Exercise goal =>
Only lines containing "FACTORY" belong in the answer, each copied from the entries below.

--

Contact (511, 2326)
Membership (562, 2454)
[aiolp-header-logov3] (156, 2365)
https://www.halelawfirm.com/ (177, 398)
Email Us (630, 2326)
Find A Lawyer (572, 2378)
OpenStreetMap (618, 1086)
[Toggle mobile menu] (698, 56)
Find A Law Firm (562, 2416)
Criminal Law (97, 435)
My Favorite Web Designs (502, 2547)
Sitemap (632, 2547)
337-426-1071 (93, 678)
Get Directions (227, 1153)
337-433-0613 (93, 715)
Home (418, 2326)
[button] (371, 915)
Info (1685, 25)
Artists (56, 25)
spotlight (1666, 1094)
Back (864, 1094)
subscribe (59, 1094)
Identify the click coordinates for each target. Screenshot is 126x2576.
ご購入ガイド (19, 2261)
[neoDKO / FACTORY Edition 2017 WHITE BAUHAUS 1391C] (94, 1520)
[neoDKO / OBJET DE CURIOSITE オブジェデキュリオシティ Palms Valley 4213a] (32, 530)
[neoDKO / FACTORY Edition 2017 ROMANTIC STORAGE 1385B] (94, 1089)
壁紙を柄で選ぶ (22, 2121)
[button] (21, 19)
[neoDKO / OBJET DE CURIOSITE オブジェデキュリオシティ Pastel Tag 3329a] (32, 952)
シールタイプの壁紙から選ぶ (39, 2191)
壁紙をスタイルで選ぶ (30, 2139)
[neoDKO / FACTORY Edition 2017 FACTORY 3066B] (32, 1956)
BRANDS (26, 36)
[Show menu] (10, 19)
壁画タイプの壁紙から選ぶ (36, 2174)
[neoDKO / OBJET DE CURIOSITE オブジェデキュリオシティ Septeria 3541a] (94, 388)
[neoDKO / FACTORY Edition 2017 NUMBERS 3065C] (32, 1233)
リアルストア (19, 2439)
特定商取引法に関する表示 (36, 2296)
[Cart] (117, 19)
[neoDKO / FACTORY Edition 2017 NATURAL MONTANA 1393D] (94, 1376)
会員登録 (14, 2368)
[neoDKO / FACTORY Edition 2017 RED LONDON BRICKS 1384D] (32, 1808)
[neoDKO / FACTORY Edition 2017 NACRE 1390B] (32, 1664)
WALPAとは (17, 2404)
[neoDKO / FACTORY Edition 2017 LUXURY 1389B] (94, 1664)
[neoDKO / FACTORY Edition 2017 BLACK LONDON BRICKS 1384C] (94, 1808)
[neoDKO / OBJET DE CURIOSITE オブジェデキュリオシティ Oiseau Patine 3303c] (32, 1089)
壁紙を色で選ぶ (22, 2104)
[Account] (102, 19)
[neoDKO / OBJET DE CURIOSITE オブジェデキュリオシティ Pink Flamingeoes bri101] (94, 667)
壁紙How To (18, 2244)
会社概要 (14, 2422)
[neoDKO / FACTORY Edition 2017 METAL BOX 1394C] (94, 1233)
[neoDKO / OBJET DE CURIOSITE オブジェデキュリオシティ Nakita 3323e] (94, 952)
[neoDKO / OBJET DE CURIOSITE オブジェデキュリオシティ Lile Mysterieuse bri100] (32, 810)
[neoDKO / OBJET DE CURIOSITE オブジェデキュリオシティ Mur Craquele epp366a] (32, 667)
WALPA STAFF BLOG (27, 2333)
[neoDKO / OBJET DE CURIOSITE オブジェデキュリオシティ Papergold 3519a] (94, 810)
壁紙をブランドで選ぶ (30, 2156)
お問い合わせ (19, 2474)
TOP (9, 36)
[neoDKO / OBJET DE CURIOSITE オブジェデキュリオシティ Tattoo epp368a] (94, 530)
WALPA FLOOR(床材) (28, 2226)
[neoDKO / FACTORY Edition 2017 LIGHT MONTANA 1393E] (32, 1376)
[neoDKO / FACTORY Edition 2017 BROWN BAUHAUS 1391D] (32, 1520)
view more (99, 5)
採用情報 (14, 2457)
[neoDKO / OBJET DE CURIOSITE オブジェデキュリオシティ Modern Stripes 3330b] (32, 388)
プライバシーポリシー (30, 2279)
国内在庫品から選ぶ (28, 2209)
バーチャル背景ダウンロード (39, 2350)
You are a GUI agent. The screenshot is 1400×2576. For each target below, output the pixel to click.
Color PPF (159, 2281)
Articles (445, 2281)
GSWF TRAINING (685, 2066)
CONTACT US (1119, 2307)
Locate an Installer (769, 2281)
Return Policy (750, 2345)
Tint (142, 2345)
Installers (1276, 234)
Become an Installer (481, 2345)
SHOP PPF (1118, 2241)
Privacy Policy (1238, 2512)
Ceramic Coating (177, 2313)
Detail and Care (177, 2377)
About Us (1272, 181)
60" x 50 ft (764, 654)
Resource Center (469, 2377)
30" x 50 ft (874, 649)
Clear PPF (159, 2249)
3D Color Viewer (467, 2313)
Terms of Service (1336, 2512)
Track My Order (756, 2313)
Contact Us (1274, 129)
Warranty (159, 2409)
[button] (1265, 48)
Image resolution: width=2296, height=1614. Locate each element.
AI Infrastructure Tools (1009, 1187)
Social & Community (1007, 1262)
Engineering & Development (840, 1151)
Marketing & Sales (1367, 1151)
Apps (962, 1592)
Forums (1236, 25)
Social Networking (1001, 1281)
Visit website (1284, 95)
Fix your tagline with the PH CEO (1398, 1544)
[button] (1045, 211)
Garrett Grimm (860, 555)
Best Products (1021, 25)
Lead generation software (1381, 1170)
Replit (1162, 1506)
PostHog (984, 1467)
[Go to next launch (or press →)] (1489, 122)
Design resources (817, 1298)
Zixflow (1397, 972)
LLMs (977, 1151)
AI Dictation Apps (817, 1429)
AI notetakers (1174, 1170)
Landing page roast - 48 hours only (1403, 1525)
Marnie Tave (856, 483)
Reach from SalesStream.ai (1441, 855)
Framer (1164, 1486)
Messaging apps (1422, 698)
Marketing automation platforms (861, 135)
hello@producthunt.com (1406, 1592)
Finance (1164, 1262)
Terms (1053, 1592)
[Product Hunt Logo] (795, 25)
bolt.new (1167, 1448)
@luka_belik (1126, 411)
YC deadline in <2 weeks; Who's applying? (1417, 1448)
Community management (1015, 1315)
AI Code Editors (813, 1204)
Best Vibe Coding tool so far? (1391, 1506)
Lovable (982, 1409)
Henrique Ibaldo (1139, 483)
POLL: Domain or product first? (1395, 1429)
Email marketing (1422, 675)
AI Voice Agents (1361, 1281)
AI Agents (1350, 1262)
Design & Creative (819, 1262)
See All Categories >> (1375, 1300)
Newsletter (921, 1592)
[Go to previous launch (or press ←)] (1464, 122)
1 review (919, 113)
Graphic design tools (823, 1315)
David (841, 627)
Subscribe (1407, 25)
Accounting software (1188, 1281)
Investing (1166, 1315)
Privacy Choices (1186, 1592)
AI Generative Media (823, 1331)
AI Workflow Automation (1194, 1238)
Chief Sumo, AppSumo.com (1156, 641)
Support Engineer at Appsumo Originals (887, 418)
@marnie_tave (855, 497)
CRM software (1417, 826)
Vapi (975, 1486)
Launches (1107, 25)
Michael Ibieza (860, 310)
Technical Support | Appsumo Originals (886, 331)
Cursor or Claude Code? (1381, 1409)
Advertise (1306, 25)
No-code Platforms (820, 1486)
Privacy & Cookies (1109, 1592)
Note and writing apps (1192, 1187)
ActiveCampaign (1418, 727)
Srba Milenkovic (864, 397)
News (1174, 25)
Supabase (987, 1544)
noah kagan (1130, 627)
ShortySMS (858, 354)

--

Output below =>
[neoDKO / FACTORY Edition 2017 WHITE BAUHAUS 1391C] (94, 1520)
[neoDKO / FACTORY Edition 2017 ROMANTIC STORAGE 1385B] (94, 1089)
[neoDKO / FACTORY Edition 2017 FACTORY 3066B] (32, 1956)
[neoDKO / FACTORY Edition 2017 NUMBERS 3065C] (32, 1233)
[neoDKO / FACTORY Edition 2017 NATURAL MONTANA 1393D] (94, 1376)
[neoDKO / FACTORY Edition 2017 RED LONDON BRICKS 1384D] (32, 1808)
[neoDKO / FACTORY Edition 2017 NACRE 1390B] (32, 1664)
[neoDKO / FACTORY Edition 2017 LUXURY 1389B] (94, 1664)
[neoDKO / FACTORY Edition 2017 BLACK LONDON BRICKS 1384C] (94, 1808)
[neoDKO / FACTORY Edition 2017 METAL BOX 1394C] (94, 1233)
[neoDKO / FACTORY Edition 2017 LIGHT MONTANA 1393E] (32, 1376)
[neoDKO / FACTORY Edition 2017 BROWN BAUHAUS 1391D] (32, 1520)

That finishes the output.